Já faz um tempinho que eu ganhei esse livro de presente da amiga Bruna Schuch, mas só agora consegui dedicar tempo para a sua leitura (por conta do TCC!). Trata-se da biografia do brilhante fotógrafo Henri Cartier-Bresson, escrita pelo jornalista Pierre Assouline - bibliografia obrigatória para os amantes da fotografia, literatura, jornalismo literário, artes visuais…
A obra é – no mínimo – duplamente recomendada: primeiro, obviamente, por reunir informações preciosas sobre a vida daquele que é considerado por muitos o grande fotógrafo do século XX; segundo, pela escrita envolvente de Assouline que, filiado à escola literária de se fazer jornalismo, narra com poesia e propriedade sua grande reportagem/investigação sobre a vida do HCB.
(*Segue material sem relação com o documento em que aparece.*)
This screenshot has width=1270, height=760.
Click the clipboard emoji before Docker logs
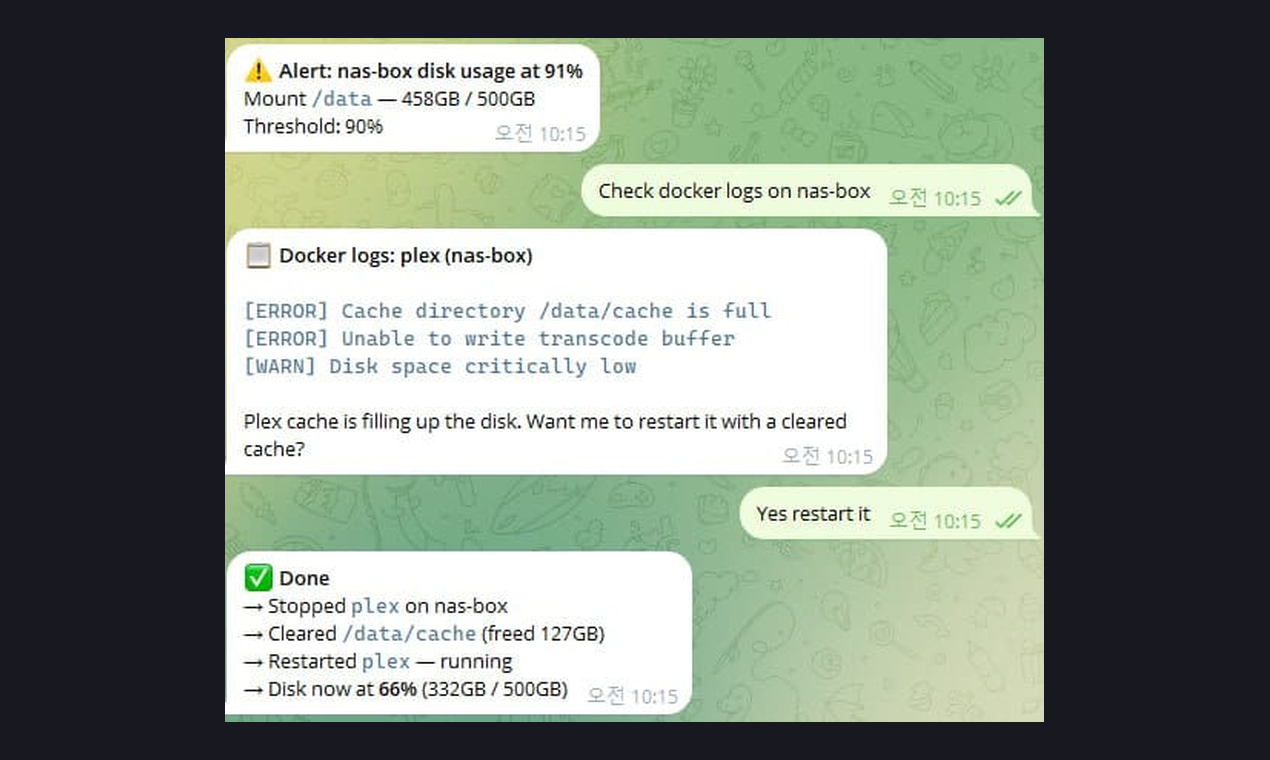(258, 256)
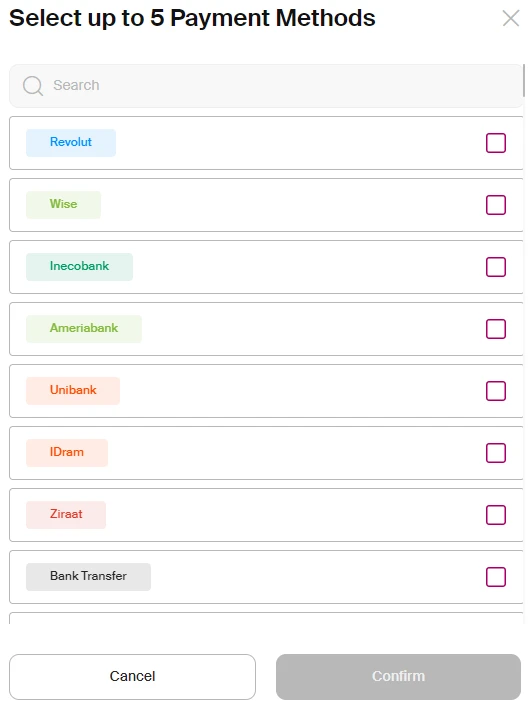Toggle the Unibank checkbox
The height and width of the screenshot is (708, 532).
pos(495,391)
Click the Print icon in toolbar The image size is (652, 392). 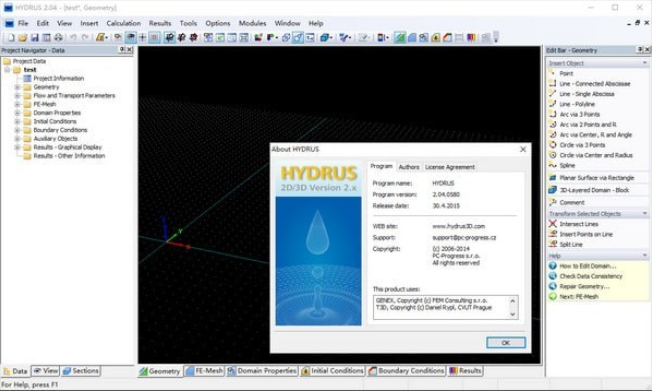pos(58,38)

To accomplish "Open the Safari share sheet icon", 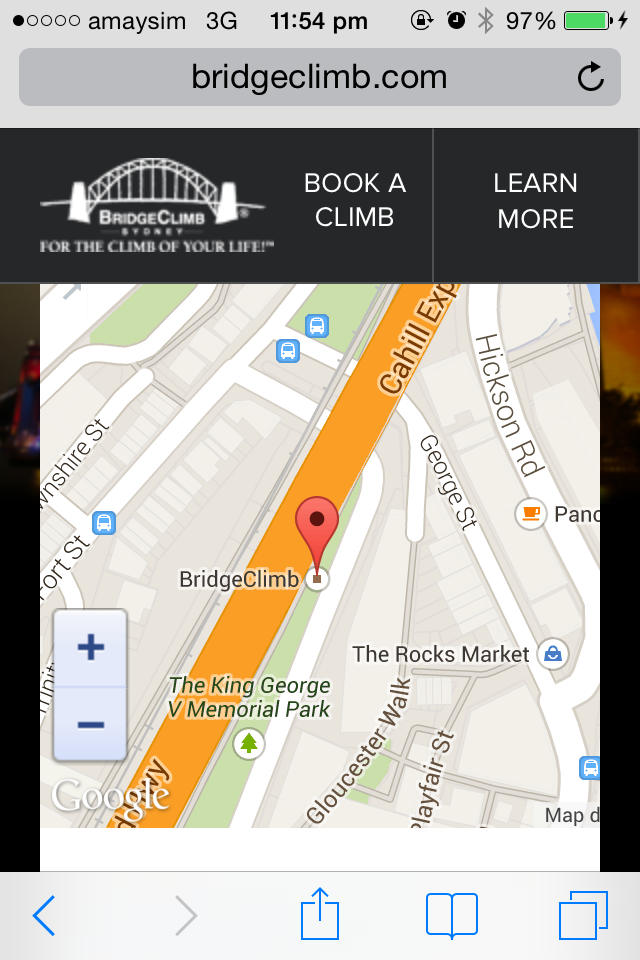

Para não estragar as surpresas do livro – ao mesmo tempo em que convidá-los a essa leitura – transcrevo uma parte do texto, disponível logo na introdução. Nessa passagem, o escritor revela com uma riqueza de detalhes as características físicas do ateliê do fotógrafo, onde, juntamente dos desenhos de seu pai e guaches de seu tio, Bresson mantinha apenas duas fotografias na parede:
uma tirada pelo húngaro Martin Munkacsi por volta de 1929, três meninos negros de costas, correndo à contraluz na direção das águas do lago Tanganica;
![[blog de photo] credita o fotógrafo!](http://blogdephoto.files.wordpress.com/2010/07/munkacsi_tanganyika.jpg?w=590)
Foto: Martin Munkacsi
a outra, pertencente ao Museu da Revolução no México, do mexicano Agustin Casasola, mostrando o falsário Fortino Samano, em 1913, diante do pelotão de fuzilamento dando as costas para um muro, com as mãos nos bolsos e um cigarro nos lábios, esboçando um sorriso de provocação e fazendo uma pose insolente para melhor enfrentar a morte.
![[blog de photo] credita o fotógrafo!](http://blogdephoto.files.wordpress.com/2010/07/1-4.jpg?w=590)
Foto: Agustin Casasola
A primeira expressa a alegria de viver no que ela tem de mais intenso e espontâneo; a segunda, a liberdade absoluta apreendida no momento fatídico em que ela ultrapassa o ponto de não-retorno.
Nenhuma outra imagem, muito menos sua.